La terza condizione è che, una volta investiti di questo nobile ruolo, i rappresentanti politici si impegnino per realizzare programmi politici che devono avere come priorità la questione ambientale e climatica quale elemento riconciliante tutte le altre questioni politicamente e socialmente rilevanti, richiamando l’assunto valoriale espresso dall’imperativo di Jonas, ossia agire senza mai mettere in pericolo l’esistenza futura. Per la realizzazione di tale imperativo dovranno accordarsi per la definizione di obblighi vincolanti per tutti gli stati e garantiti tramite sanzioni per i non adempienti attraverso la costituzione di un organismo internazionale che si faccia carico del rispetto delle regole pattuite. La gestione del disastro climatico a livello globale è, per molti versi, il problema più ostico. Bisogna puntare a elevare gli standard morali dal basso perché a livello globale si possa pensare a una struttura democraticamente orientata con cui affrontare le sfide ambientali. Possiamo già contare su dimensioni istituzionali, che seppur hanno mostrato molti limiti, rimangono –come osserva Ferrajoli– il lascito più prezioso del secolo passato (2022: 77). Ci si riferisce al patto di convivenza pacifica rappresentato e supportato dall’ONU e dalle istituzioni ad esso correlate.

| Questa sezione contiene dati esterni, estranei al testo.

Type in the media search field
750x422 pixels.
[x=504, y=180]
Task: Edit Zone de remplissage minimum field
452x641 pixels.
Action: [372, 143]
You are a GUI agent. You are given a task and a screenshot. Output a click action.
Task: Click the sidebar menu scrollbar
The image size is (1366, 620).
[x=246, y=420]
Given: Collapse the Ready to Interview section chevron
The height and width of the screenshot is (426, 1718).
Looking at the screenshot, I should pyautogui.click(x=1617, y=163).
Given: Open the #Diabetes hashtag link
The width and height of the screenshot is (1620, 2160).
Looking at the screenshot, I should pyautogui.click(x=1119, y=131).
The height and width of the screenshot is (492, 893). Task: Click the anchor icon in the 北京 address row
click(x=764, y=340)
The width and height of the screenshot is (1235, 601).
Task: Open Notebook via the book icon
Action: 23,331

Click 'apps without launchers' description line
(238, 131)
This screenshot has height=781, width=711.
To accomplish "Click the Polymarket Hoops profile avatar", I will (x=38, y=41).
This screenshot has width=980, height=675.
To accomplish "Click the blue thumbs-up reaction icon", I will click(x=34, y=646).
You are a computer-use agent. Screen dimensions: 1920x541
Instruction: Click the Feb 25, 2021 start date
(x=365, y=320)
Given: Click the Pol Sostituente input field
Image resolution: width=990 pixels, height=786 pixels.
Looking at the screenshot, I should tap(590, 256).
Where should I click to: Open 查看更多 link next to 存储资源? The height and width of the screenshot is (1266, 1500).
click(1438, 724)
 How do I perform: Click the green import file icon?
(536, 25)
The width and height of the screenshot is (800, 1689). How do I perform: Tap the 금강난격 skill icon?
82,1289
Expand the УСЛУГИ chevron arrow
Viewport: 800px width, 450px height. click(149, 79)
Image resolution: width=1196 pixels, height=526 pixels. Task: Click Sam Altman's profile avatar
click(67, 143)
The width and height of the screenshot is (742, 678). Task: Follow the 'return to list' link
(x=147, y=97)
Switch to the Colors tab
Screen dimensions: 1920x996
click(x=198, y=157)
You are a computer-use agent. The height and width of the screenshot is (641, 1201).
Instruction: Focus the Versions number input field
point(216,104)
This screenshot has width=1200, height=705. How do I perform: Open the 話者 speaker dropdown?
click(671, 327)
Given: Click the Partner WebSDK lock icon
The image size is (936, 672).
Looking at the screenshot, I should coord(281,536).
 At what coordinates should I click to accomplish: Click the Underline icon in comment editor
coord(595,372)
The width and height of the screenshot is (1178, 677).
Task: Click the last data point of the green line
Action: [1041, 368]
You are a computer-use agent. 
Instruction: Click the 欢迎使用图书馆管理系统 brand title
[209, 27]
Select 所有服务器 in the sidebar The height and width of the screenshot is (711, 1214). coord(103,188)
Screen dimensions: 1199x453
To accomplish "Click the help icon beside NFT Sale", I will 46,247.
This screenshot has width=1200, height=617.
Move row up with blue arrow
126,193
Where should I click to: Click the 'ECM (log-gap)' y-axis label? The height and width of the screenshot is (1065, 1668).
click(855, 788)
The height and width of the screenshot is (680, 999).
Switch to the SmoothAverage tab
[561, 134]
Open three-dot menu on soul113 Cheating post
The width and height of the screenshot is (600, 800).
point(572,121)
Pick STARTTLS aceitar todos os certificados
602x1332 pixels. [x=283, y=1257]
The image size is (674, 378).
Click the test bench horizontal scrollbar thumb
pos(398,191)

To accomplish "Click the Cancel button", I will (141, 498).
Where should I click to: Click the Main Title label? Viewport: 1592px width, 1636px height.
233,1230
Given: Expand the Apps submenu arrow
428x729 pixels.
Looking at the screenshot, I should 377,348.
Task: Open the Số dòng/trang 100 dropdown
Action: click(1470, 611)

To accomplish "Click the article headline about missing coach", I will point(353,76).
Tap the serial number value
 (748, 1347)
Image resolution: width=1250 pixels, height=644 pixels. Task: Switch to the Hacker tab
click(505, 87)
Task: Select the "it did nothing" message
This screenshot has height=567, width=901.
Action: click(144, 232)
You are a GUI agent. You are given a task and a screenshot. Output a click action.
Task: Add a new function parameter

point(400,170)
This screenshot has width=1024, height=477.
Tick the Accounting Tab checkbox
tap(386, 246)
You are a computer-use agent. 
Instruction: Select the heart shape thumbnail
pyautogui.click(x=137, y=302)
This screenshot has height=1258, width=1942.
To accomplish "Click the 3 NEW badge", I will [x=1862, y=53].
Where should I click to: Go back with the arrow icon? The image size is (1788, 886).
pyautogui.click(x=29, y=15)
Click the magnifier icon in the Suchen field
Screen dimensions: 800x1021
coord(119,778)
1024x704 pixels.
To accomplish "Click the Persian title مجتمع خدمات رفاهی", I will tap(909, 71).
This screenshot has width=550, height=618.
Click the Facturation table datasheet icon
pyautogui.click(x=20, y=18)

La realizzazione delle condizioni minime sopra richiamate esige un atteggiamento condiviso favorevole a tenere fermi alcuni principi, portandoli a dovuto compimento e non lasciandoli sulla carta, come quello di precauzione, di cooperazione e di integrazione, interpretandoli il più possibile in favore dei beni fondamentali e non delle dinamiche economiche. Solo così si potranno realizzare anche gli obiettivi correlati alla tutela dei diritti fondamentali, inducendo quel cambio di rotta, volto a rovesciare le dinamiche distruttive di un progresso economico e tecnologico senza alcun limite. Un cambio di rotta auspicato ormai più di tre decenni addietro, ma mai completamente attuato.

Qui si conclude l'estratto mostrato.